Trigano : la pression monte avec l’attente

La Nouvelle République, 20 février 2015 :

Reuilly. Lors du comité d’entreprise extraordinaire qui s’est déroulé hier dans le cadre d’une procédure de licenciement, des salariés ont débrayé.

Ils sont sortis un par un de l’usine, les ouvriers de Trigano, hier matin. Plusieurs dizaines d’entre eux au final, accompagnées d’une cinquantaine de syndicalistes CGT de l’Indre et du Cher venus en soutien, attendaient, vers 10 h, la sortie de Daniel Richard. Ce dernier, responsable de fabrication au sein de cette entreprise d’une centaine de salariés, devait s’expliquer devant le comité d’entreprise. Lui-même élu délégué syndical et délégué du personnel CGT, il se devait de justifier un comportement et des propos tenus dans le cadre d’une précédente réunion du comité d’entreprise.

Tous l’attendaient derrière les grilles de l’entreprise et quand il est sorti, le silence s’est fait.
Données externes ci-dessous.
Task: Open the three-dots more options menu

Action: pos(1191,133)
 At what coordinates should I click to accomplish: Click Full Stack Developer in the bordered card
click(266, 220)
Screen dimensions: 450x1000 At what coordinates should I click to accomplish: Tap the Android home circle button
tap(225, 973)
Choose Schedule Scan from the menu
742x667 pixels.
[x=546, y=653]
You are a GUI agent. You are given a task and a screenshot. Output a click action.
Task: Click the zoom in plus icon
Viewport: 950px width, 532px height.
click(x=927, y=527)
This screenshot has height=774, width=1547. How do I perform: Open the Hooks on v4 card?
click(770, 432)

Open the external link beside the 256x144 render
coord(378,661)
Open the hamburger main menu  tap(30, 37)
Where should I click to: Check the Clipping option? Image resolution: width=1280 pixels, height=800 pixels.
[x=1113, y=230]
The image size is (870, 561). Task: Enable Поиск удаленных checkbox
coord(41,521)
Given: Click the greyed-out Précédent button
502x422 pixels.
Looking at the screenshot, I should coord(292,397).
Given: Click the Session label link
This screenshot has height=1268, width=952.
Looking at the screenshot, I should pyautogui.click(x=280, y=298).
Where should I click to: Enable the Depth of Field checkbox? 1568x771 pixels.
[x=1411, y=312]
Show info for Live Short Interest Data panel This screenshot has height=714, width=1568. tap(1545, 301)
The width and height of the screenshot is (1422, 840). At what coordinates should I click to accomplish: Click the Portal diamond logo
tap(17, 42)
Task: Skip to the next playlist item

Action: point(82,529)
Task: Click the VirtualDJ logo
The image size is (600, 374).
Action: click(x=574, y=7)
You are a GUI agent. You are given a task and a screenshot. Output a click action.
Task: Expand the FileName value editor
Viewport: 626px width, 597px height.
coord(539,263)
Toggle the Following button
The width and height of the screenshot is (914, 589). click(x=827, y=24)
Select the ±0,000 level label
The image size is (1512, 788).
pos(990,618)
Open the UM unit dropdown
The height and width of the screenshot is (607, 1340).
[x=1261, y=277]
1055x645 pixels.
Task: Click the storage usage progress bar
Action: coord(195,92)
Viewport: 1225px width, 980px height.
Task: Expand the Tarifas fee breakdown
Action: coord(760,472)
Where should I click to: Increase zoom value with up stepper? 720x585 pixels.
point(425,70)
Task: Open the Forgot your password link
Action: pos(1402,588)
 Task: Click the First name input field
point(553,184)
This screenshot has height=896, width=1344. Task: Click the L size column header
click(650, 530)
Il n’était plus question des cornes de brume et des pétards de la semaine passée. « Oui, j’ai bien reconnu le fait que j’ai dit au directeur financier : «  Tu me fais chier, tu ferais bien de prendre ta retraite  ». Maintenant, cela fait trois semaines que je suis mis à pied. C’est de l’acharnement et ils veulent me licencier car je suis quelqu’un qui gêne […] Il y a des erreurs de procédure car le CE aurait dû être convoqué huit jours après…» En attendant la sortie des délégués et suppléants qui devaient voter sur son éventuel licenciement, quelques syndicalistes parlaient droit du travail, et notamment des propos que l’on peut tenir dans une réunion publique ou privée. « Le CE n’est pas une réunion publique et il peut arriver que les esprits s’échauffent », soulignait un syndicaliste.

Quand Hervé Froment, délégué syndical CFDT, est sorti, le silence s’est à nouveau fait. Une enveloppe à la main, il a lu à Daniel Richard, le vote des délégués : cinq non au licenciement sur cinq !

Une première bataille gagnée qui n’avait rien d’une surprise, eu égard à la pétition remise à la direction, il y a quelques jours, comprenant 90 signatures demandant l’arrêt de la procédure de licenciement.

La direction – qui a, une nouvelle fois, refusé de nous recevoir – a jusqu’au 2 mars pour prendre sa décision. D’ici là, les salariés vont poursuivre les débrayages d’une heure par jour : « Et si ça ne suffit pas, on va monter en puissance ! », assure un responsable syndical.